Manning argues that you can draw a straight line between the marital-rape exception—that it’s okay to rape your spouse—and the pattern of assault and reconciliation common in acquaintance rape. “It is still surprising to many jurors that a woman could continue in a personal or professional relationship after a rape. And the victim is sort of trapped.” But she says that to those who work with domestic-abuse survivors, “it’s a familiar story.”

What happens in the jury room—the narratives that dominate the discussion, and the unvoiced biases in each juror’s head—makes the outcome anyone’s guess. Valliere knows this all too well. She testified as an expert witness in the first trial of Bill Cosby, in 2017, who was accused of drugging and assaulting a 29-year-old acquaintance. (Dozens of women said Cosby assaulted them, but the prosecution relied on only one victim, Andrea Constand.) Valliere explained to the jury that victims and perpetrators often act counterintuitively: Perpetrators can be charming and kind; victims can seem engaged in the friendship. Cosby talked with Andrea Constand’s mother and insinuated himself into the young woman’s life; Constand called Cosby 53 times after the assault. Ultimately, facts didn’t matter. The jury hung for reasons unrelated to the evidence. One juror spoke with a Pittsburgh TV station and explained, “My personal feeling is, whatever the man did, he has already paid his price—paid, suffered. He’s looking bad. I was wondering if he was going to make it through the whole trial.”

Philadelphia prosecutors retried Cosby in 2018. The second time, they brought in five other women, who served as witnesses to describe Cosby’s signature: his pattern of mentoring, drugging, keeping in touch—a strategy the New York prosecutors have adopted in their case against Weinstein. The second jury convicted Cosby.

Weinstein’s defense team seems to be following Cosby’s script, Valliere observes. Weinstein looks fragile and old. “He doesn’t look dangerous. He doesn’t look sexual. He doesn’t look like what the victims are going to portray him as—a powerful, confident, arrogant, persistent, and coercive offender who feels entitled to take what he wants. It doesn’t surprise me that he came in on the walker.”

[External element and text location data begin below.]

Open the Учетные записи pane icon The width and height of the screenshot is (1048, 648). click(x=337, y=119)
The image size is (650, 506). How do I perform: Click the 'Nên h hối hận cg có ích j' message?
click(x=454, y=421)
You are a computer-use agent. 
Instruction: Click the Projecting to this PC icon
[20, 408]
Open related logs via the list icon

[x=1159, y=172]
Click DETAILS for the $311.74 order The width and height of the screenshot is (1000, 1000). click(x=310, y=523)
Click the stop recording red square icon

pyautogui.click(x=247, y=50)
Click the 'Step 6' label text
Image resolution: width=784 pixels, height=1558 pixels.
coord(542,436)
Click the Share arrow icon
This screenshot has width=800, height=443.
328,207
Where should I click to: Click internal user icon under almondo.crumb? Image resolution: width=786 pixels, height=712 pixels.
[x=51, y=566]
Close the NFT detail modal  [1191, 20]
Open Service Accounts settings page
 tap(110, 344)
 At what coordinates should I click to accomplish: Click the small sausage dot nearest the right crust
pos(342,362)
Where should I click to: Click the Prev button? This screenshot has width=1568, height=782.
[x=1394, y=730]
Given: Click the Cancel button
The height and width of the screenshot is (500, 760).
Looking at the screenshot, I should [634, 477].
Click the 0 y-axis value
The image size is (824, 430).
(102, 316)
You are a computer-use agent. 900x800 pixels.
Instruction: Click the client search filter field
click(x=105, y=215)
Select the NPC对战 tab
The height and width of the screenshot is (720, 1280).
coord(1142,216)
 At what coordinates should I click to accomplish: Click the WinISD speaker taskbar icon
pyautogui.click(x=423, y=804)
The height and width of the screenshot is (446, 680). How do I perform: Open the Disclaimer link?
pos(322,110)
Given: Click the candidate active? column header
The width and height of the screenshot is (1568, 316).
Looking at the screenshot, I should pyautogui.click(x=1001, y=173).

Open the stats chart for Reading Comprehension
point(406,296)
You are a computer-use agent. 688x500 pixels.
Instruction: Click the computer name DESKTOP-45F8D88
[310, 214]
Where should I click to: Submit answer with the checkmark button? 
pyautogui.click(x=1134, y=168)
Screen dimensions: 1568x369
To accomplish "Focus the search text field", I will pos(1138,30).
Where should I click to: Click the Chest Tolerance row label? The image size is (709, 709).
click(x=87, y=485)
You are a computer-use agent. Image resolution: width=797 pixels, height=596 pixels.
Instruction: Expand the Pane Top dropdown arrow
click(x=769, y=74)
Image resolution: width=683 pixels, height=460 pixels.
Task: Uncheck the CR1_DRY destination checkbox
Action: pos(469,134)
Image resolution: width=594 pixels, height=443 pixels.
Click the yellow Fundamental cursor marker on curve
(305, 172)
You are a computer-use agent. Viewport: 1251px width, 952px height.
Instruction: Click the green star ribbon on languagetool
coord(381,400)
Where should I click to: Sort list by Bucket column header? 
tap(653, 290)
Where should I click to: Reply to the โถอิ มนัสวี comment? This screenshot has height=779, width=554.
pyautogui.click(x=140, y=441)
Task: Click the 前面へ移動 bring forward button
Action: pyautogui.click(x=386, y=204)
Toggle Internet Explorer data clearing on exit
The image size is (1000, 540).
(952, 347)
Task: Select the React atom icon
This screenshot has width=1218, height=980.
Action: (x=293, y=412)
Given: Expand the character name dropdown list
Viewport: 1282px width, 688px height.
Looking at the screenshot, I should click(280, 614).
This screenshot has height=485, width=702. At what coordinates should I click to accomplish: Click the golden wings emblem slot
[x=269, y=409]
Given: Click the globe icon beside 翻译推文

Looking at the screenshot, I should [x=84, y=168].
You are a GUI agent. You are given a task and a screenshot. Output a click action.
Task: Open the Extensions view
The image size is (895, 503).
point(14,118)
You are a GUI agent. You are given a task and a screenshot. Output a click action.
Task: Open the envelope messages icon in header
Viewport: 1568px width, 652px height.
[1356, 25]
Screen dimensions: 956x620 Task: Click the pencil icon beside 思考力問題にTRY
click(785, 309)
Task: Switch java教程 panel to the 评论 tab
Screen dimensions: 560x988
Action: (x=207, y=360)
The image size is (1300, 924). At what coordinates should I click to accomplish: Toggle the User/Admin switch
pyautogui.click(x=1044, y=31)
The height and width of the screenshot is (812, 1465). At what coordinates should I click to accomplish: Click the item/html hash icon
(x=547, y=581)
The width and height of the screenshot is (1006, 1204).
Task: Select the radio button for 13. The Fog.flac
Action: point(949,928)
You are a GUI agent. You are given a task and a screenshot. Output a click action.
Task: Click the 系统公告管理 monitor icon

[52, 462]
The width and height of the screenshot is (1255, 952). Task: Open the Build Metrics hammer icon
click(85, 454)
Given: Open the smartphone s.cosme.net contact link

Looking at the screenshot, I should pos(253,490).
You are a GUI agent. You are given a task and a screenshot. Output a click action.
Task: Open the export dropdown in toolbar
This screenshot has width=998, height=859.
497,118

Valliere adds that many verdicts come down to likability. She remembers that in lunch breaks during his trial, Cosby would step outside the courthouse to greet hundreds of his fans gathering in the plaza. “Hey, hey, hey!” he’d call out. “Hey, hey, hey!” they’d chant back. Cosby was America’s Dad, adored by many despite his transgressions. “I think there may be one thing that Weinstein doesn’t have that Cosby did,” she says. “I don’t get the impression that he was ever a particularly likable public figure.”

The fact that Weinstein is being tried at all is, again, progress. But society’s—and the law’s—distrust of women’s accounts will die slowly. An unspoken high standard still seems to prevail in these cases: Not only must the state prove the defendant’s guilt beyond a reasonable doubt, but it must prove the victim’s purity as well. If a man were robbed at an ATM, it wouldn’t matter what he was wearing or what time of night he was withdrawing money; the dispositive fact is that a robbery occurred. If two men brawled at a bar and one broke the other’s nose, it wouldn’t matter whether they came to the bar together; the fact is, an assault occurred. Only when the victim is a woman and the crime is sexual can such personal details derail a prosecution—whether she knew her assailant, how she interacted with him before or after the assault, what her sexual history entailed. Only in sexual-assault cases are these private matters as important as the allegation. Maybe the prosecution of Harvey Weinstein will shift society’s view of a woman who says she has been raped. What it won’t change is the law itself.